Za oknem znów jesień we mgłach i w dymach. W odróżnieniu od mistrza Gałczyńskiego jesieni nie jestem amator – ale cóż robić, lato się skończyło. W ramach pierwszego jesiennego przepisu dziś Angel’s Face.

Przepis na ten deserowy cocktail pojawił się po raz pierwszy w zbiorze przepisów IBA z 1961, ale nie był kontynuowany w kolejnych edycjach. A szkoda, bo przepis jest niezwykle prosty i smaczny, w charakterze nieco podobny do opisywanego wcześniej Between The Sheets.

Składniki:

  • 40 ml ginu,
  • 40 ml morelówki (apricot brandy),
  • 40 ml calvadosu.

Wszystkie składniki wlewamy do shakera, wstrząsamy i przelewamy do kieliszka cocktailowego.

Slainte!

Summertime: Wieczór żywych trupów

Pogoda za oknem stanowczo sugeruje, że czas powoli kończyć tegoroczną serię Summertime.

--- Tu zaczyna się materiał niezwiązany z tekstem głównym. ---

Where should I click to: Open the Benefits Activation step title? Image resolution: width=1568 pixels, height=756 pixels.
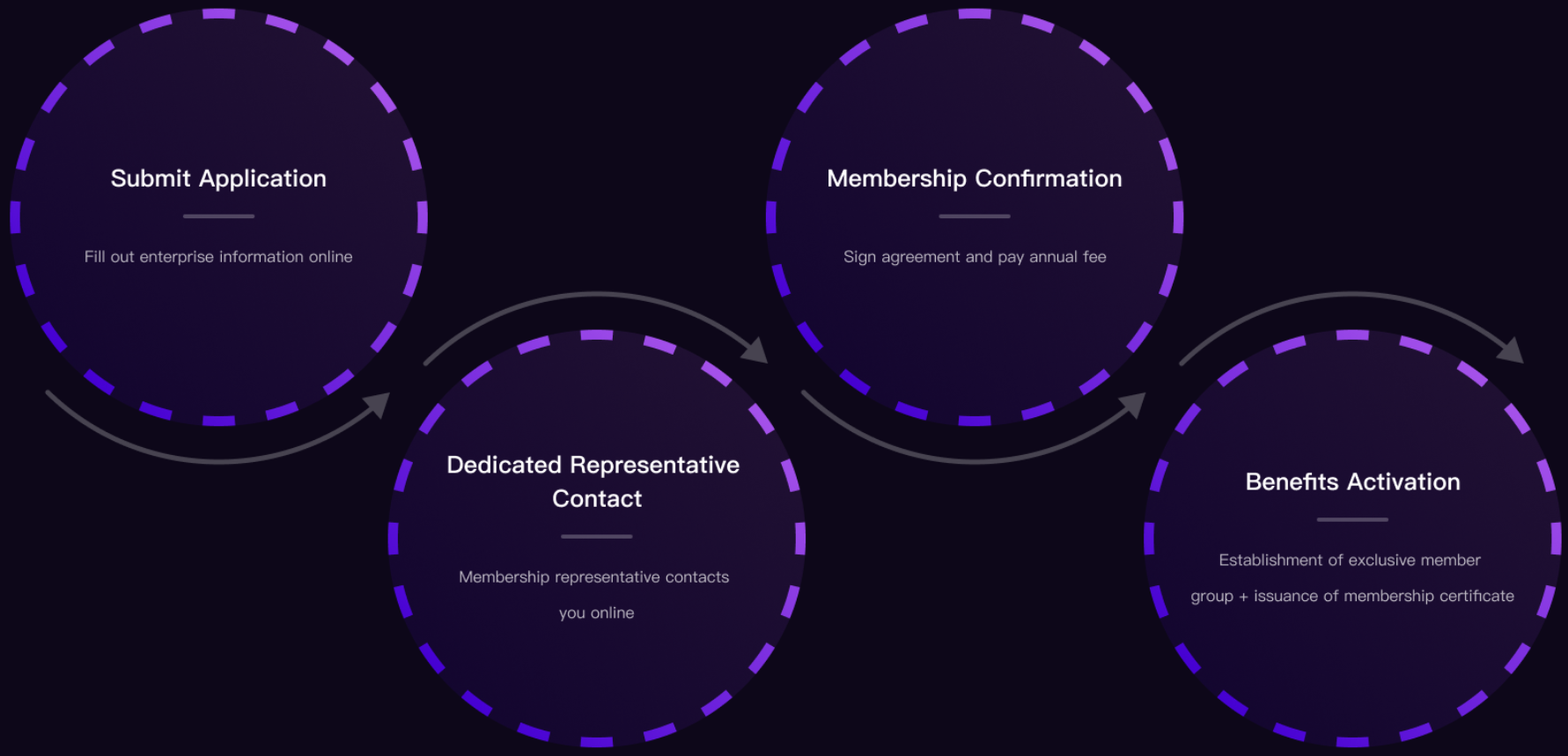click(x=1352, y=482)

Na pożegnanie zatem – coś egzotycznego i mocnego. Dzisiejszy cocktail to kolejny produkt Tiki, dzieło znanego już nam z Mai-Tai Donna Beacha: Zombie.

Historia głosi, że cocktail ten został po raz pierwszy zmiksowany dla jednego z przyjaciół, gdy ten odwiedził jego restaurację „Don The Beachcomber” w Hollywood przed czekającym go lotem do San Francisco. Po wypiciu trzech drinków znajomy udał się na lotnisko, a po powrocie stwierdził, że cały lot spędził nieprzytomny niczym zombie. Tym stwierdzeniem nadał nazwę temu interesującemu cocktailowi, który egzotycznym owocowym smakiem przykrywa dosyć wysoką zawartość alkoholu – do tego stopnia, że przez długi czas restauracje i bary wprowadzały limit i odmawiały serwowania więcej niż dwa Zombie na osobę.

Składniki:

  • 30 ml białego rumu,
  • 30 ml złotego rumu,
  • 30 ml ciemnego rumu,
  • 30 ml morelówki (apricot brandy),
  • 30 ml soku ananasowego,
  • 30 ml soku z papai lub innych słodkich owoców (np. marakui),
  • łyżka grenadyny lub innego syropu,
  • 15 ml rumu 75%.

Składniki poza ostatnim wstrząsamy w shakerze i przelewamy do wysokiej szklanki lub kieliszka z kilkoma kostkami lodu. Rum 75% wlewamy na wierzch bez mieszania, a szklankę przyozdabiamy kawałkiem ananasa, wisienką cocktailową, plasterkami owoców i płatkami kwiatów tropikalnych oraz wszelkimi dostępnymi ozdobami choinkowymi według uznania.

Zdrowie lata! I pamiętajmy – Zombie… atakuje znienacka.

PS. Zdjęcie na licencji Creative Commons z serwisu Flickr autorstwa jroyals.

Paradise

Po dłuższej niż zazwyczaj przerwie (okres świąteczny połączony z awarią domowego peceta) chciałem zaproponować kolejny cocktail z listy klasyków IBA: Paradise.

Składniki:

  • 70 ml ginu,
  • 40 ml likieru morelowego (apricot brandy),
  • 30 ml soku pomarańczowego.

Składniki, poznajcie proszę shaker wypełniony lodem. Shaker, poznaj składniki. Cocktail, poznaj proszę schłodzony kieliszek koktajlowy i ćwiartkę plasterka pomarańczy.